■ TEXT PASSAGE ■
·····

A tenant texts: "Hey, my friend wants to move in next month, is that cool?" The right answer is "let me send you the application." Adding a roommate mid-lease is a normal request, but only if it goes through the same process you used for the original tenant.

Why the lease language matters

Your lease names specific occupants. Anyone living there beyond the named tenants and their minor children is an unauthorized occupant. The lease should:

  • List all permitted occupants by name
  • Require written landlord approval before adding any new occupant
  • State that all rent-paying occupants must sign as tenants (joint and several liability)
  • Allow guests for a limited time only (often 14 days in any 6-month period)

The five-step process

1. Tenant submits the request in writing. Email is fine. Get the prospective roommate\'s name, contact info, and intended move-in date.

2. Prospective roommate completes a rental application. Same form, same fees as a new tenant.

3. You run the same screening. Credit, background, eviction history, income verification. Apply the same criteria.

4. You issue an approval or denial. Approved: send the lease amendment for signature. Denied: provide adverse action notice if the denial was based on a credit report.

5. Lease amendment is signed. All existing tenants plus the new roommate plus you. Updated occupancy list, joint-and-several liability, any rent or deposit adjustments.

·····

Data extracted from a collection
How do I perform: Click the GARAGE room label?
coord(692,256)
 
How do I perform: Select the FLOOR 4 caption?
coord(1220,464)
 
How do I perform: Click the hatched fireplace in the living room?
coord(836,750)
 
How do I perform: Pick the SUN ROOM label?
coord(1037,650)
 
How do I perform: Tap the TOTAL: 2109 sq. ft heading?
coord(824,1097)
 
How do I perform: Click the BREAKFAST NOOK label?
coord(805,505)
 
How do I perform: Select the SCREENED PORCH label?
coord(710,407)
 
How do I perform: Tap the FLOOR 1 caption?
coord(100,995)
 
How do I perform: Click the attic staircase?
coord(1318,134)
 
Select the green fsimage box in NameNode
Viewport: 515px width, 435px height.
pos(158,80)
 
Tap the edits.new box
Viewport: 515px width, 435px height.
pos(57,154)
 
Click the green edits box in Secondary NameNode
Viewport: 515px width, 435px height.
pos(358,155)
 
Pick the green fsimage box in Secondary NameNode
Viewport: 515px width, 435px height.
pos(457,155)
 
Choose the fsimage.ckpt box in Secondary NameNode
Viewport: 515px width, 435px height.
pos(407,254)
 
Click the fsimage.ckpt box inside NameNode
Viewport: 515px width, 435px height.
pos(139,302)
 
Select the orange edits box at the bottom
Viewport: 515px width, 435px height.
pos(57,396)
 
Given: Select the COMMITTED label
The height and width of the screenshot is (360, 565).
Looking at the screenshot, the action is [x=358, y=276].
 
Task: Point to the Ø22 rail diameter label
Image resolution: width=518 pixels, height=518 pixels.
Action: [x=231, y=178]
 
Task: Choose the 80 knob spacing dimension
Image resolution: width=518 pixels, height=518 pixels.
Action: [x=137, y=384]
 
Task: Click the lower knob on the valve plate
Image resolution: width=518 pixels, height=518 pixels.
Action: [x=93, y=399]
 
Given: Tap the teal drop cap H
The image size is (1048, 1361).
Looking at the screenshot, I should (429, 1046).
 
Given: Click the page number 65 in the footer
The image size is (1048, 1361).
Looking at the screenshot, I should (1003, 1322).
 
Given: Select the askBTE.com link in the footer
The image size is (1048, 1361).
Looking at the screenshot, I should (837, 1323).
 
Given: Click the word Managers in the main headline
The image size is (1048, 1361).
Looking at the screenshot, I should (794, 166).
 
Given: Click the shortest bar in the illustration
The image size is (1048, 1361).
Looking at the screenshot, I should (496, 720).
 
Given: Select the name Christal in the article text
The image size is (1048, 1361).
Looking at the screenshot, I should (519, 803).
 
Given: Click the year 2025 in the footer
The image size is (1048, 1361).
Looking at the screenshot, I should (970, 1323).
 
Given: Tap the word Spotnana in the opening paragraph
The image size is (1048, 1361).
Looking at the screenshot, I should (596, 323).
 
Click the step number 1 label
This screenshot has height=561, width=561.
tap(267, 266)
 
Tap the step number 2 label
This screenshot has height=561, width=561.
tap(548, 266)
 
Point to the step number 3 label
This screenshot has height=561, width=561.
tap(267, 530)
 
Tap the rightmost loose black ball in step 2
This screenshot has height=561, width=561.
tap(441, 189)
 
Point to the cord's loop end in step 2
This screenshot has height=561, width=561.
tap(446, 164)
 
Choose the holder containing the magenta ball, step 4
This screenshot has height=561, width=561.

·····

■ GOAL ■
Write what comes next in the guide on adding a roommate mid-lease, picking up right after its last sentence.

■ TASK RESULT ■
Lease amendment vs new lease

Lease amendment (recommended for mid-term additions): adds the new roommate to the existing lease, keeps the same end date, joint and several liability with all tenants, no rent reset.

New lease: replaces the existing lease, resets the term, lets you reset rent and terms. Useful if the original lease is close to renewal anyway.

What the amendment should say

  • Reference the original lease (date, address, parties)
  • Add the new roommate as a co-tenant effective a specific date
  • State that all tenants are jointly and severally liable for rent and damages
  • Update the security deposit if you are collecting more
  • State that all other terms of the original lease remain in effect
  • Signed by all existing tenants, the new roommate, and the landlord

Screening: how to apply criteria fairly

Use the same written criteria you use for new applicants. Common standards:

  • Combined household income at least 3x rent (with the new roommate factored in)
  • Credit score above your minimum (e.g., 600+)
  • No evictions in the last 5 years
  • No felony convictions in the last X years (HUD guidance prohibits blanket bans, must consider individualized review)

Document the criteria. Apply them consistently. Adverse-action letters when you deny based on credit.

Joint and several liability - the key clause

"Joint and several" means each tenant is responsible for the full rent and full damages, not just their share. If one roommate stops paying, the others owe the full rent. If one trashes the place, all are on the hook.

Without this clause, you may have to chase each tenant for their proportional share. With it, you can collect the full amount from any one of them. Almost every landlord-favorable lease includes joint-and-several liability.

Security deposit adjustments

If your state caps deposits at one month, you may already be at the cap. If you can collect more:

  • Calculate the additional deposit (often half a month or a full month)
  • Document who paid what (this matters at move-out)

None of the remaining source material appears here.